Vladimir Zenzinov Papers

Vladimir Zenzinov Biography

Vladimir Mikhailovich Zenzinov was born in Moscow, the son of a merchant, in November 1880. Upon finishing the Moscow classical gymnazium in 1899, Zenzinov went to Germany for his higher education and for four-and-a-half years spent time at the universities in Berlin, Halle and Heidelberg, where he studied philosophy, economics, history, and law. His attraction to the ideas of emancipation of the sixties and seventies, which had been evident already in his high-school years, strengthened after his acquaintance with the circles of revolutionary emigres in Switzerland and led to his joining the Socialist-Revolutionary party.
In January 1904 Zenzinov returned to Moscow. On the eve of January 9, 1905 ("Bloody Sunday"), during a wave of arrests, Zenzinov was arrested and after a six-month detainment in Taganaskaya prison he was sentenced to administrative exile in Eastern Siberia for five years. However, the Siberian exile—in view of the absence of any means of transport to the region due to the Russo-Japanese War—was replaced by exile to Northern Russia (Arkhangelsk province), from which Zenzinov escaped on the day he arrived. He succeeded in making his way abroad, and in August 1905 he was already in Geneva, where he learned of the manifesto of October 17. Zenzinov then went to St. Petersburg, and in 1906 he joined the Terrorist Militant Organization of the S.R. party. But Zenzinov did not remain long in this organization and in the spring of 1906, in his role as representative of the Central Committee of the S.R. party, he set off to do peasant labor in the Kiev and Chernigov districts. This work was interrupted with the dispersal of the First State Duma (July 9 1906). Zenzinov hurried to Petersburg where he was arrested in September of the same year and again sentenced to administrative exile for five years in Eastern Siberia. In the summer of 1907, with a group of other prisoners, Zenzinov went to Yakutsk, from where—in the guise of a gold-mine owner—he escaped through the taiga to Okhotsk (a distance of almost 1000 miles); from Okhotsk he escaped to Japan on a Japanese fishing schooner; and from Japan, on a ship sailing through Shanghai, Hong Kong, Singapore, Colombo, and the Suez Canal, he made his way back to Europe.
In 1910 Zenzinov was again arrested in Petersburg and after a six-month incarceration in the Peter and Paul fortress was yet again sent for five years to the Yakutsk region—this time to a place from where no escape was possible: 1800 miles north of Yakutsk. The time spent in this region was devoted to ethnographic and ornothological studies, the result of which was the appearance of several books which provided new information of this far-off, poorly known and interesting area: Starinnye liudi u kholodnogo okeana (Moscow, 1914); Ocherki torgovli na severe Yakutskoi oblasti (Moscow, 1916); Russkoe Ust'e (Berlin 1921); The Road to Oblivion (New York, 1931); Chemin de l'Oubli (Paris 1932).

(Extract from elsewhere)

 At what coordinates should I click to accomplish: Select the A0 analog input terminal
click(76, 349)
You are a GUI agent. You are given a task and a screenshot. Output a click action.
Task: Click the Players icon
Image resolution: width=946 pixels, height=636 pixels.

In 1915 Zenzinov returned to Moscow from exile; from January 1917 through January 1918 he lived in Petersburg, where he witnessed, and participated in, the stormy events of those times. He was elected a member of the Constituent Assembly.
In the summer of 1918 Zenzinov moved from Moscow to the Volga region, where at the time anti-Bolshevik forces were gathering and accumulating; he joined the Committee of members of the Constituent Assembly in Samara, which was conducting armed resistance to the Bolsheviks; in September 1918 in Ufa he was elected to the Provisional all-Russian Government (together with N.D. Avksentiev, general V. G. Boldyrev and others—the so-called "Directorate"). In November 1918, after the military coup in Omsk, he was exiled from Siberia by Kolchak, together with his colleagues in the government, to China by. In January 1919 he arrived in Paris (via the United States). From 1919 through 1939 he resided in Paris, Prague, Berlin, and again in Paris, where he took part in a variety of democratic and socialist newspapers and journals ("Volya Rossiya"; "Golos Rossii"; "Dni"; "Novaya Rossiya"; "Sovremennye Zapiski"). In 1929 "Sovremennye Zapiski" issued Zenzinov's book Bezprizornye, which was translated into four foreign languages.
In 1939, at the start of the Second World War, Zenzinov left Paris for Finland, where he collected material about the state of the Soviet Union, the result of which was a book published in New York in 1945 under the title Vstrecha s Rossiyei).
From 1940 until his death on October 20 1953 Zenzinov lived in New York, where he published shortly before his death his memoirs, Perezhitoe. Other books include Iz zhizni revoliutsionera (Paris, 1919); Nena (Berlin, 1925); and Zheleznyi skrezhet. Iz amerikanskikh vpechatlenii (Paris, 1926).